How to complete this task: Nothing but a number should be written: the count of lines below that contain "wrzesień".

The records:
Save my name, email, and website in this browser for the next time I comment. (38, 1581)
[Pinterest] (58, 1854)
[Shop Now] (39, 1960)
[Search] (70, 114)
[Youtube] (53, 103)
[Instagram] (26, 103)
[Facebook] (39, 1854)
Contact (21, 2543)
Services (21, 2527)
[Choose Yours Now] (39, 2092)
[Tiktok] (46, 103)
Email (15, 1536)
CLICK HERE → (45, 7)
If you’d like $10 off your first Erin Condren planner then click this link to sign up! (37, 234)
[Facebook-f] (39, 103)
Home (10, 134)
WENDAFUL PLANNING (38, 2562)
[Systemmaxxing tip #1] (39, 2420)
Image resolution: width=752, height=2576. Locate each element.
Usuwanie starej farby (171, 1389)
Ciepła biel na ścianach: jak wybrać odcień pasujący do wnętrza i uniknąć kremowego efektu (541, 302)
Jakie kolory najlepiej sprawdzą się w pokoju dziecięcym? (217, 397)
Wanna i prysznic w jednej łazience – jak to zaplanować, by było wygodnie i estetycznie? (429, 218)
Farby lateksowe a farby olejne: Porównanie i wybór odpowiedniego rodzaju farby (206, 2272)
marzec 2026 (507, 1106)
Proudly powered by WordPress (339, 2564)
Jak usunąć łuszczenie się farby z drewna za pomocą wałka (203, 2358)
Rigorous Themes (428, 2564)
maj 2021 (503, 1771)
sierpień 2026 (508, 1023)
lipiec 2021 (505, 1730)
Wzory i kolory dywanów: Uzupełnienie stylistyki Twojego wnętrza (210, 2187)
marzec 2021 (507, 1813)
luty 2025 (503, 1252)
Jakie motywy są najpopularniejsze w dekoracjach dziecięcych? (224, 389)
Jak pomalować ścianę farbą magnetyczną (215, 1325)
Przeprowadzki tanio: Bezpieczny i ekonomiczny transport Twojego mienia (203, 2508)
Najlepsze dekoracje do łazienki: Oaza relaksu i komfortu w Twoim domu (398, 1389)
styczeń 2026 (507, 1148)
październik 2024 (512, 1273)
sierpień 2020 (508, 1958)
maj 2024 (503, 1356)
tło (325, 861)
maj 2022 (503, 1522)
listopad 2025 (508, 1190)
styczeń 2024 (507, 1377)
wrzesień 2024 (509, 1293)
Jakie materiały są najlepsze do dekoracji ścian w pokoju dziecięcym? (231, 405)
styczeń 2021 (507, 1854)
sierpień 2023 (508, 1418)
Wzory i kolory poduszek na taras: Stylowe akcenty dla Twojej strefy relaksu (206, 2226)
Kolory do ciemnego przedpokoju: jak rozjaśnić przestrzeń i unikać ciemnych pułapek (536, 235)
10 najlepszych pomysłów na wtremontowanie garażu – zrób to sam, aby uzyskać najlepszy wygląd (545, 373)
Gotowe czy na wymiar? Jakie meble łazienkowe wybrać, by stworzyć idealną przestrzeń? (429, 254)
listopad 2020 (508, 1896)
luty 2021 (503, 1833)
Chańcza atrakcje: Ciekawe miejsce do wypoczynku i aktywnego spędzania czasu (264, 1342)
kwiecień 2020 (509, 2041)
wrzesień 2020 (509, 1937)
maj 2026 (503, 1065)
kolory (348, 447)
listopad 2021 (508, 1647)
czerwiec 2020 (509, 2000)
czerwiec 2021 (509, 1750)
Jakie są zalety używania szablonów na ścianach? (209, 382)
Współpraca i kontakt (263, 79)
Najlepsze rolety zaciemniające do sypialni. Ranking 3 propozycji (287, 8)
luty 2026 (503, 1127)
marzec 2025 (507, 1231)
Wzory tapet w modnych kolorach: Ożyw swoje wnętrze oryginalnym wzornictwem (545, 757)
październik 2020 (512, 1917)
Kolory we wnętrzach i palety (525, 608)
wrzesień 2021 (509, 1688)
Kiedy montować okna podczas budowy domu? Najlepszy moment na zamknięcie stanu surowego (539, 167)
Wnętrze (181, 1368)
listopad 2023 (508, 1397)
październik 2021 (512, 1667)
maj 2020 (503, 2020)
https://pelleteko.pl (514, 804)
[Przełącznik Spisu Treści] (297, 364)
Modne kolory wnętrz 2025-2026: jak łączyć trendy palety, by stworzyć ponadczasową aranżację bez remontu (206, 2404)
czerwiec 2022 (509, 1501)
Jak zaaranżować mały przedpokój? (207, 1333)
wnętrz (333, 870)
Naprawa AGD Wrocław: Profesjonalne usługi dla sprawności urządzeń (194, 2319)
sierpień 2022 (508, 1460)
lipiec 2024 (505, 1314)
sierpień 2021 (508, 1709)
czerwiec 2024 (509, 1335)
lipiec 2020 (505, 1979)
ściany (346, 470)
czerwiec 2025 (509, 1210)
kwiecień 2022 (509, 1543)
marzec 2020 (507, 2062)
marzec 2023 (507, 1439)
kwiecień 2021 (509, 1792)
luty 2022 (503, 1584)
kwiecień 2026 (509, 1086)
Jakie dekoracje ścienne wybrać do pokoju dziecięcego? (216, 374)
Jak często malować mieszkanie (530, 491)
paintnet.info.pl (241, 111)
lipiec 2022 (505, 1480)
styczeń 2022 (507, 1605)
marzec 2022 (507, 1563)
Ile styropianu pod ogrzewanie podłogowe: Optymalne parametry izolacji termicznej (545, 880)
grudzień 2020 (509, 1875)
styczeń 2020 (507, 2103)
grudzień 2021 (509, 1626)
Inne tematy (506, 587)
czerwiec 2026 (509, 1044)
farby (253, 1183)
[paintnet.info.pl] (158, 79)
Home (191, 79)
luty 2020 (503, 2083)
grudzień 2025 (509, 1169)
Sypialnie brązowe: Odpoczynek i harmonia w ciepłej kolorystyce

Task solution: 3